The machinery required to make the rockets has been smuggled in via Egypt, while Iran and the Lebanese militant group Hezbollah have provided the expertise, Amidror said.

The material needed to produce simple Qassam rockets costs just a few hundred dollars, according to Ganor. While more sophisticated rockets are pricier, the cost is a fraction of what Israel pays to defend against them. It spends tens of thousands of dollars for each interceptor missile for its Iron Dome defense system.

Israel’s military said that of the 690 rockets and mortars fired toward its territory over the weekend, at least 90 failed to make it across the border. Of those that did, 240 were intercepted by the Iron Dome system, which assesses whether a rocket is likely to strike open ground or needs to be intercepted. The system had 87 percent accuracy on attempted interceptions, with 35 rockets striking urban areas.

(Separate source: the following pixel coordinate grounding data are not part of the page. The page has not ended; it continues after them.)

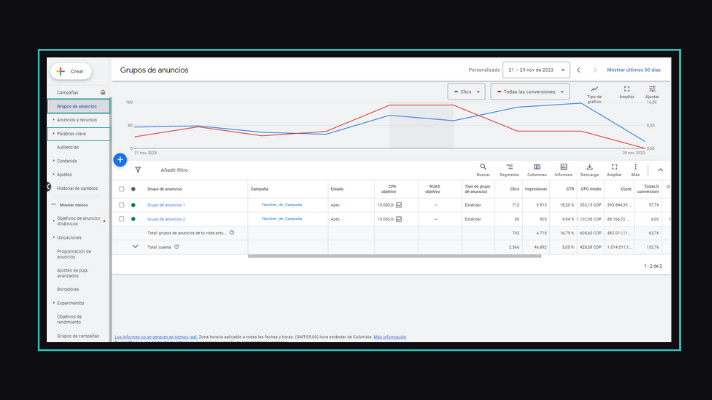
Task: Click the Descarga download icon
Action: (589, 167)
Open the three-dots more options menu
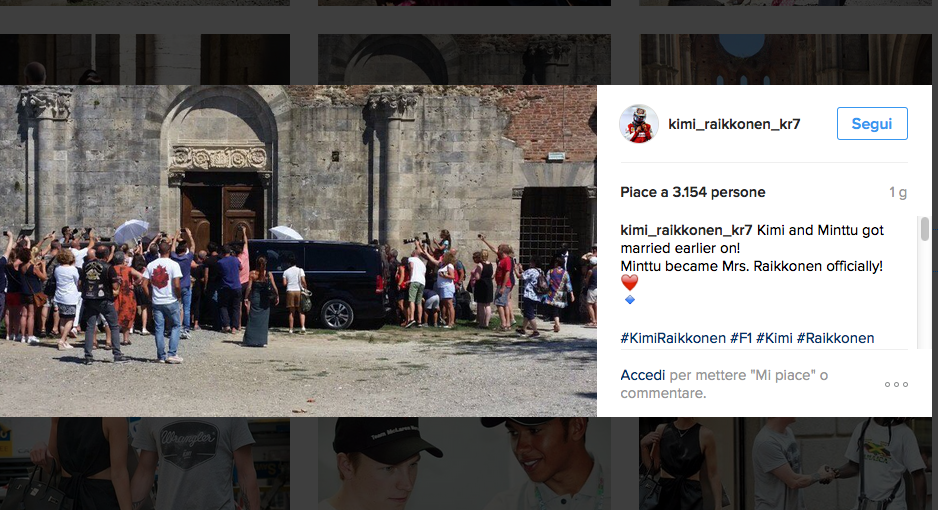This screenshot has height=510, width=938. point(896,384)
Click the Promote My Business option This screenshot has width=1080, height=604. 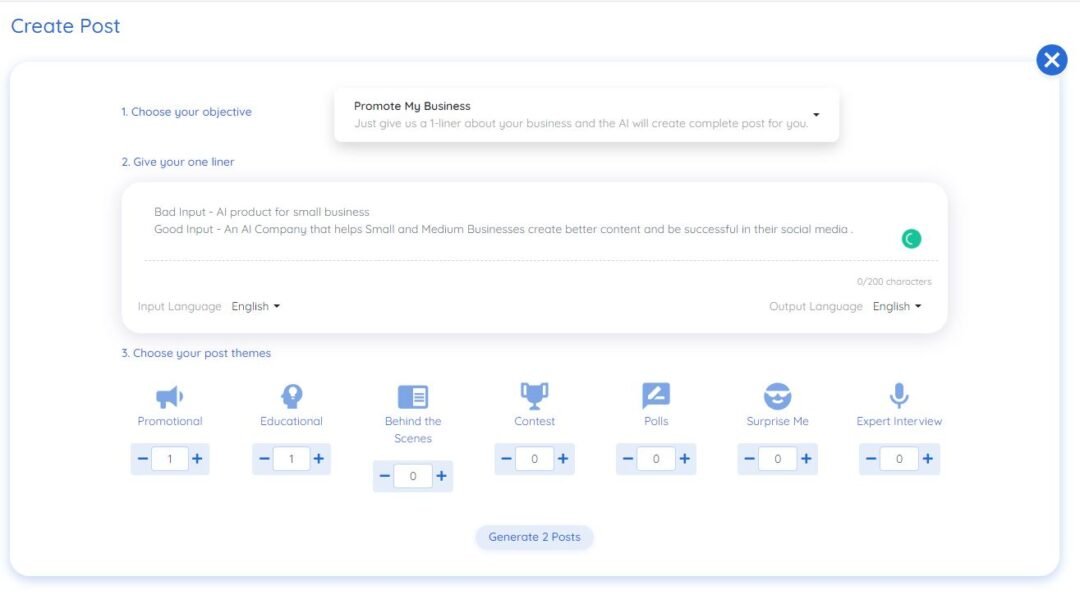(410, 104)
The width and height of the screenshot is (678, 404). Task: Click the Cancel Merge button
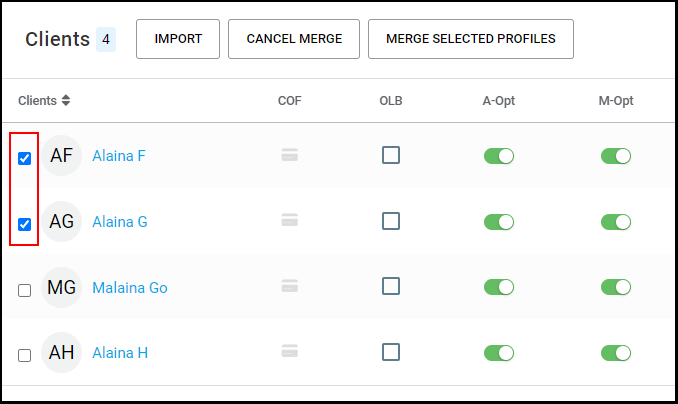(x=294, y=39)
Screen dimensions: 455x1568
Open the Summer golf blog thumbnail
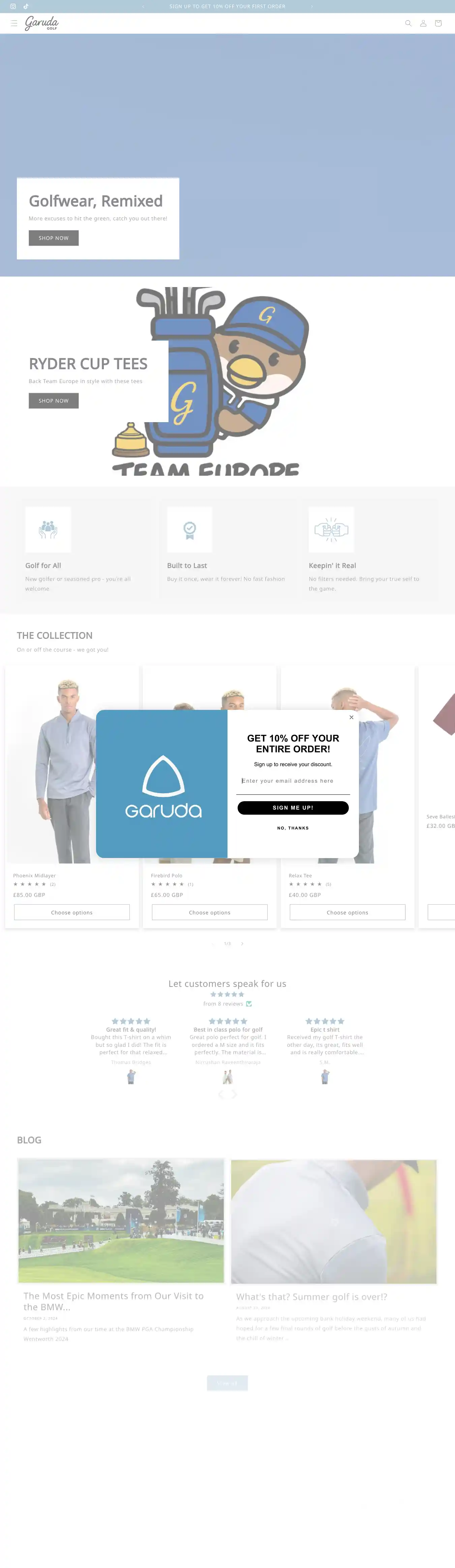[x=334, y=1222]
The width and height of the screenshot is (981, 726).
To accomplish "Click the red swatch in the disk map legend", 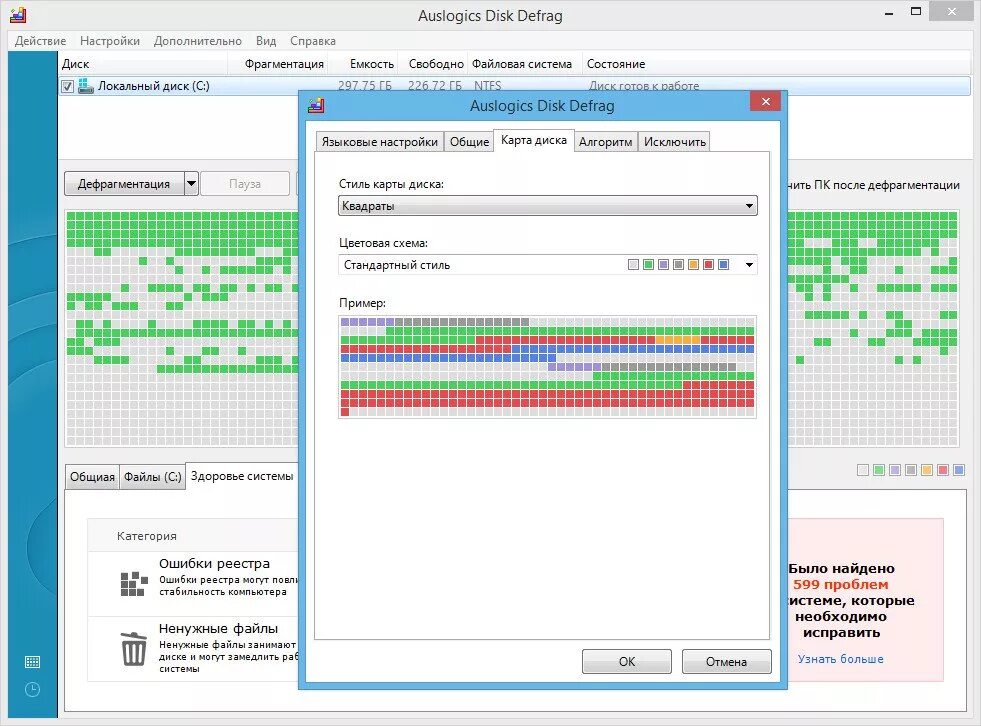I will pyautogui.click(x=943, y=470).
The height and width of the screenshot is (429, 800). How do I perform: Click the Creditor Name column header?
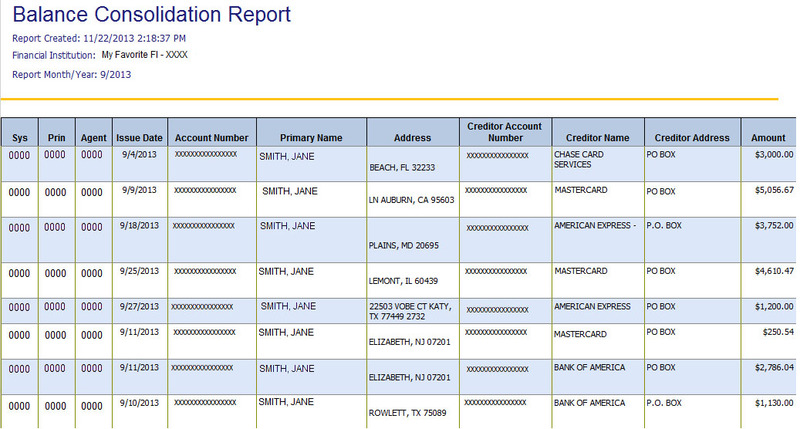(x=597, y=138)
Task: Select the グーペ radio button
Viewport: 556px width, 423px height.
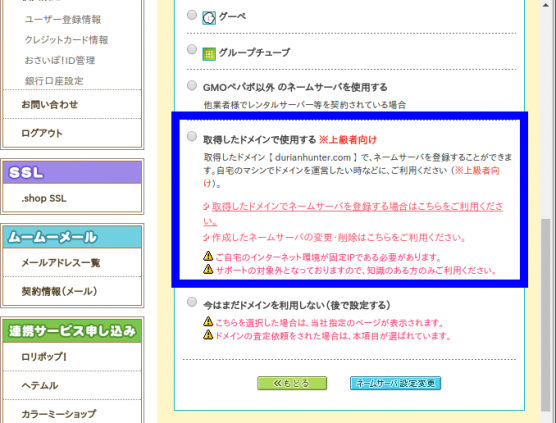Action: pos(192,15)
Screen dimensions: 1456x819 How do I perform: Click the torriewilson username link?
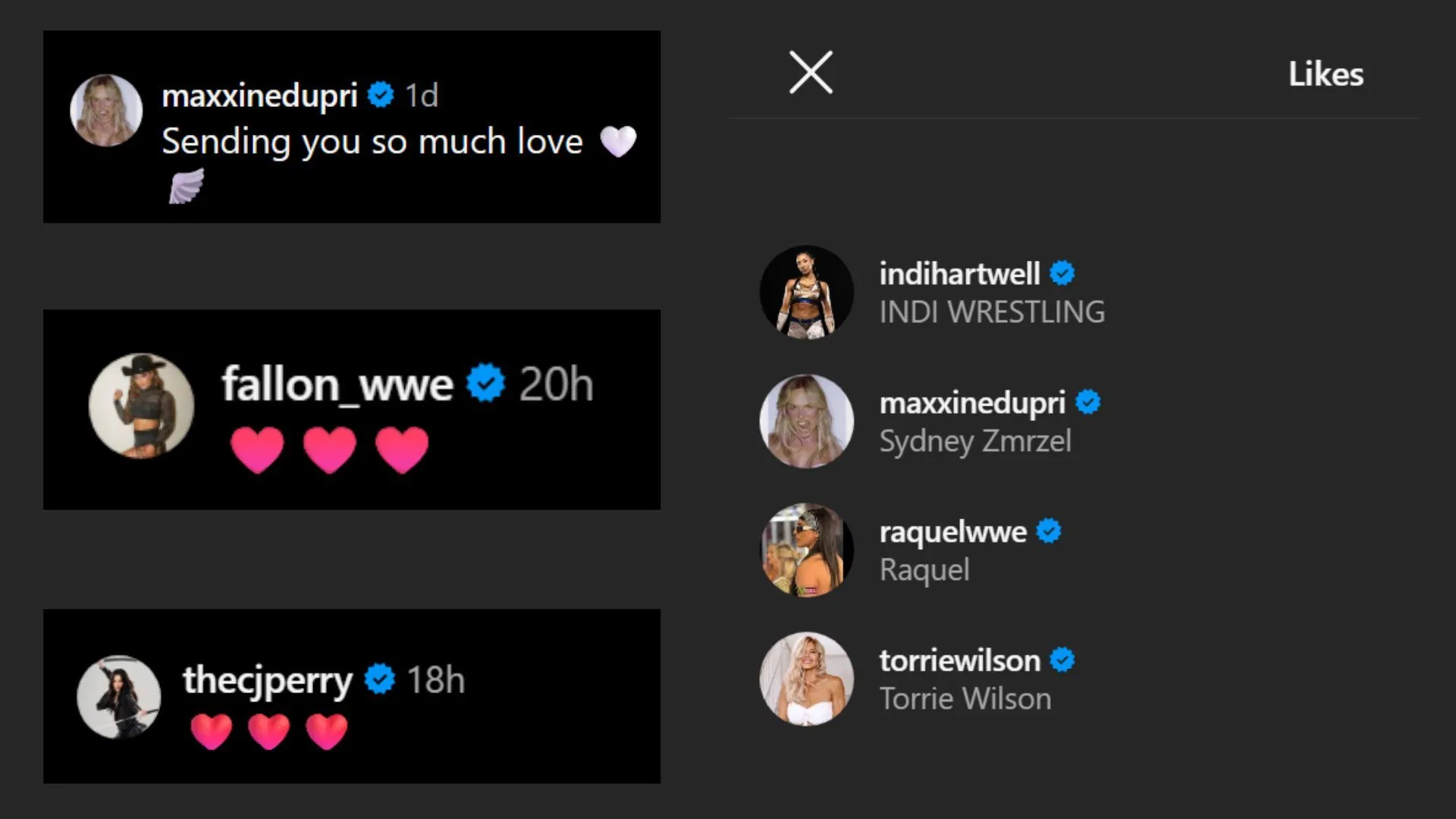pyautogui.click(x=959, y=661)
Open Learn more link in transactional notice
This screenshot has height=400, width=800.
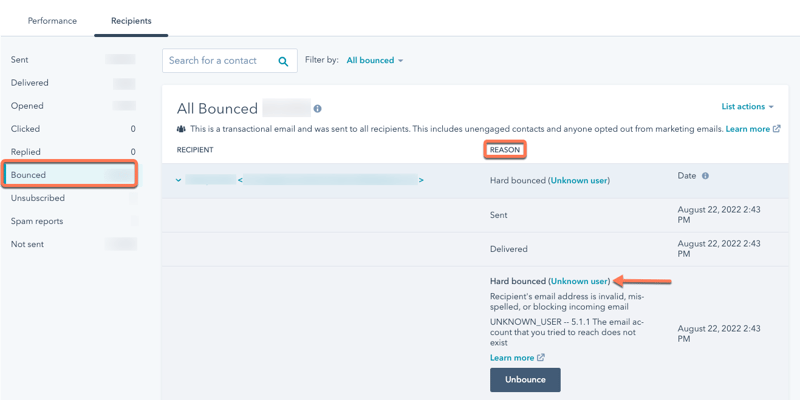pos(747,129)
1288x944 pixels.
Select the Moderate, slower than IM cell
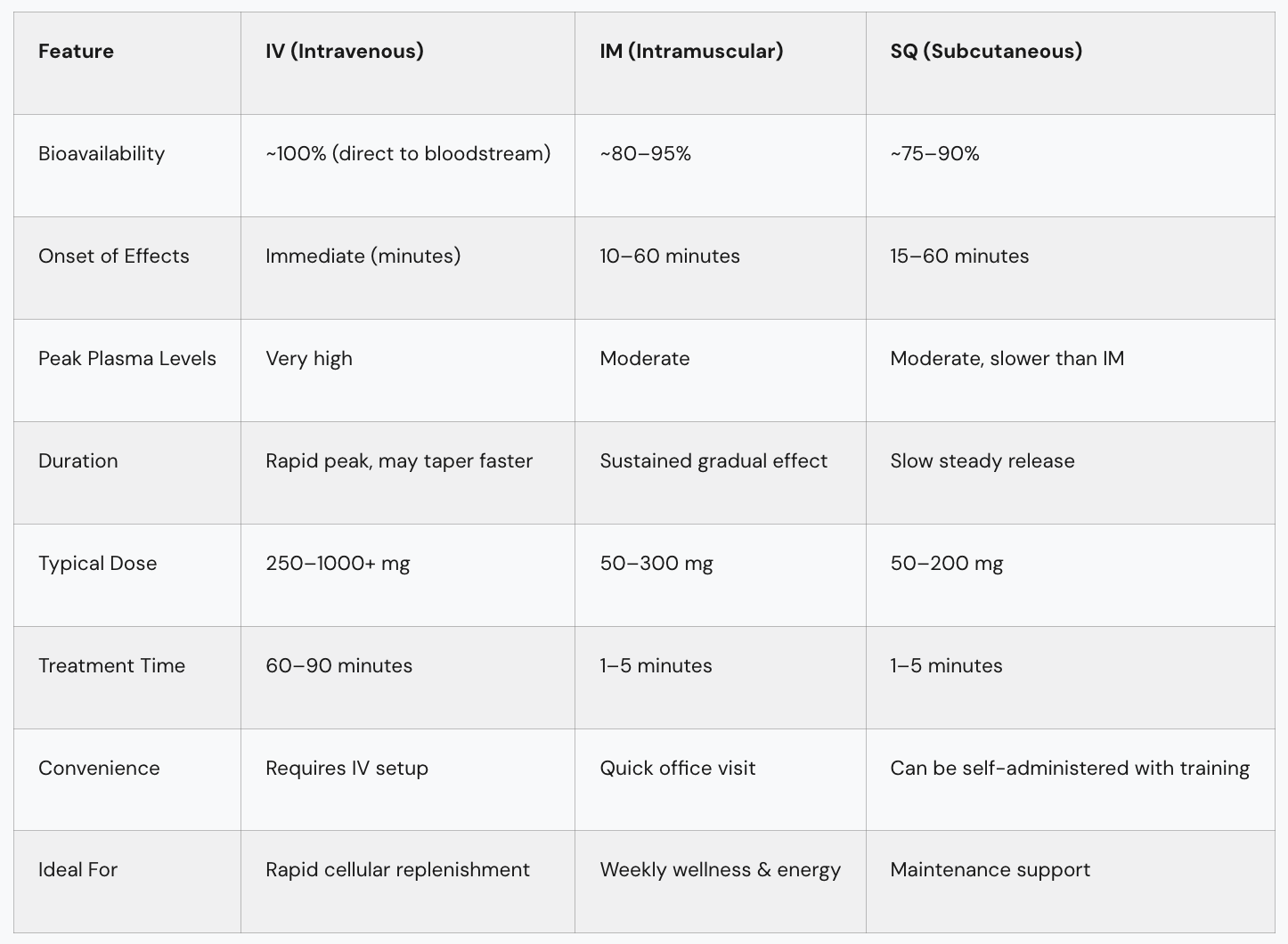[1007, 359]
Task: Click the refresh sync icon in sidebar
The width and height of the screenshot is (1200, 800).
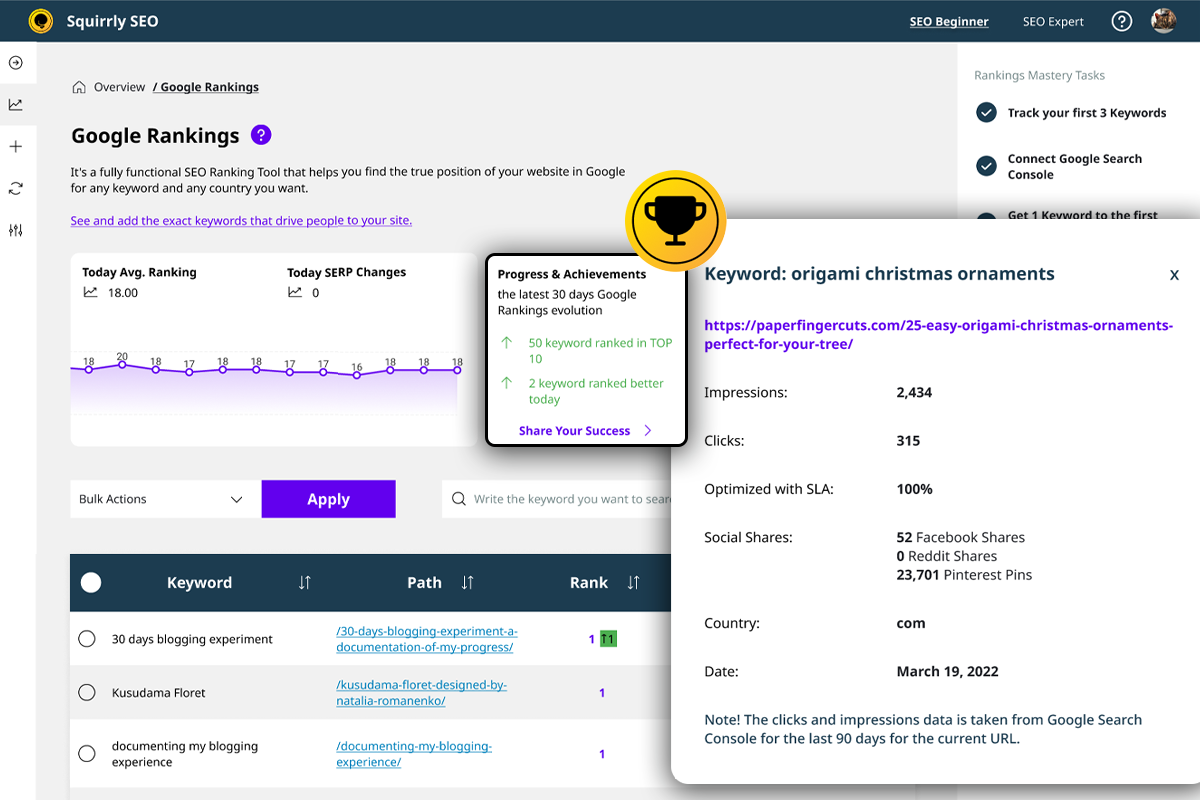Action: click(x=16, y=188)
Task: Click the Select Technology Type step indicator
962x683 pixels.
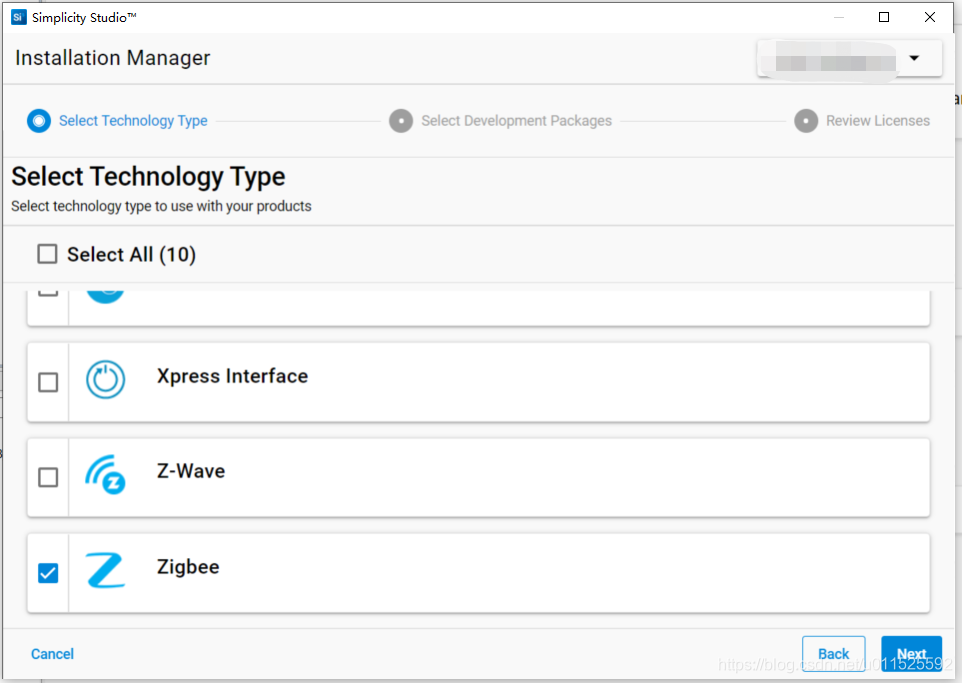Action: [x=38, y=120]
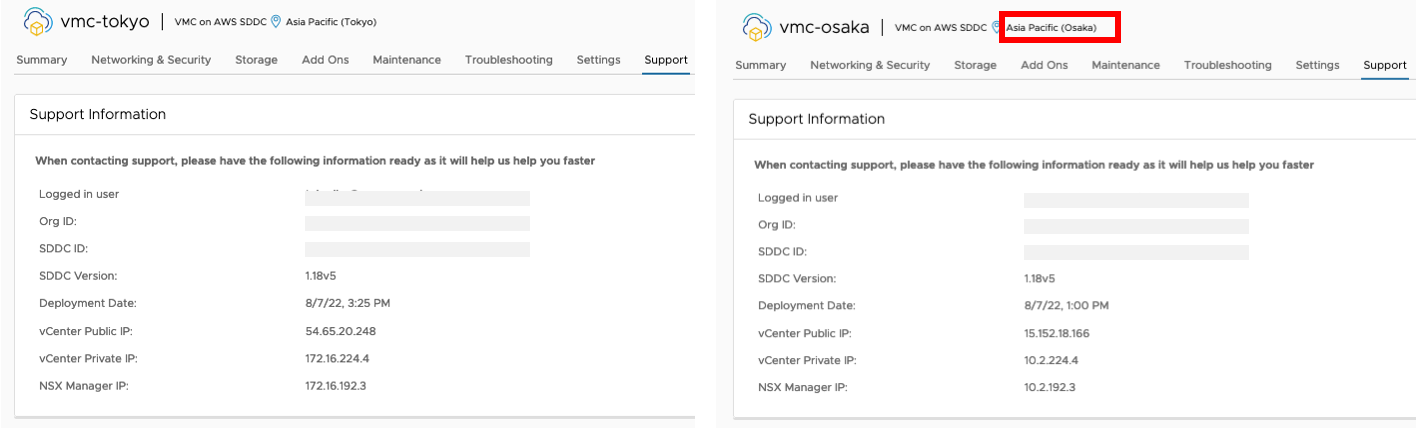Switch to the Storage tab for vmc-tokyo
This screenshot has width=1416, height=428.
(256, 60)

“The idea is to create panic, create chaos, and maybe hit something,” said Ganor.

Israel’s domestic security agency, the Shabak, said that efforts to smuggle higher-quality rockets into Gaza was stepped up after a three-week conflict between Israel and Hamas that began at the end of 2008. The agency said hundreds of these rockets, with a range of up to 25 miles, had been brought into Gaza as of 2010, largely through Sudan, Egypt and the tunnels that cross from the Sinai Peninsula into Gaza.

Since then, Egypt has tried to clamp down on smuggling across its border, making it harder for the militant groups to get these weapons.

Ian Williams, a fellow at the Center for Strategic and International Studies and deputy director of that group’s Missile Defense Project, said that in the past, groups would smuggle either whole rockets into Gaza or parts of rockets and then assemble them. Williams said that domestic production is “usually enabled” by Iran, which has helped militant groups set up assembly shops, often underground to avoid detection, in Gaza.

Now groups such as Hamas and Islamic Jihad have moved into entirely indigenous production, often manufacturing both the weapon and the explosives out of raw materials.

“They’re not of the same quality,” said Michael Herzog, a retired brigadier general in the Israel Defense Forces who is now a fellow with the Washington Institute. He said that while some of the homegrown missiles have long ranges, they lack guidance systems for targeting.

Islamic Jihad, which is backed by Iran, unveiled a new rocket it dubbed the “Badr 3” during the escalation over the weekend, saying the weapon was used to target the city of Ashkelon. The Israeli military could not confirm the development.

Ganor said there was little information available on the Badr 3 but that groups such as Hamas and Islamic Jihad, both designated terrorist organizations by Israel and the United States, often unveil slightly tweaked versions of an old rocket type “to create fear and anxiety.”

Estimates of the arsenal’s size vary. Ganor said the Gaza factions could possess 15,000 to 20,000 rockets. Herzog, by contrast, said Hamas and Islamic Jihad each have about 6,000 rockets.

Before the 2014 conflict with Gaza, Israeli intelligence estimated there were up to 11,000 rockets total in the Palestinian territory, Herzog said, but Israeli military operations had helped reduce the amount by about two-thirds. The groups, however, have restocked.

“Now, most of their arsenal is short-range rockets,” he said, with a range of up to about six miles. He added that there were also hundreds of rockets, or even more than 1,000, that could reach up to about 18 miles, putting southern Israeli cities such as Beersheba and Ashkelon within range.

“They have a small arsenal of longer-range rockets – 75 to 100-plus kilometers – which are mostly locally manufactured,” Herzog said. “Maybe dozens, maybe a bit more than that.”

Herzog said that the biggest development in the latest clash appeared to be the wider use of short-range “Burkan” rockets with a much heavier payload – sometimes up to 100 kilograms.

Short-range weapons like this may prove to be a challenge for Israel again in the future, Herzog said, in part because the Iron Dome system is ineffective against missiles that travel less than 2.5 miles.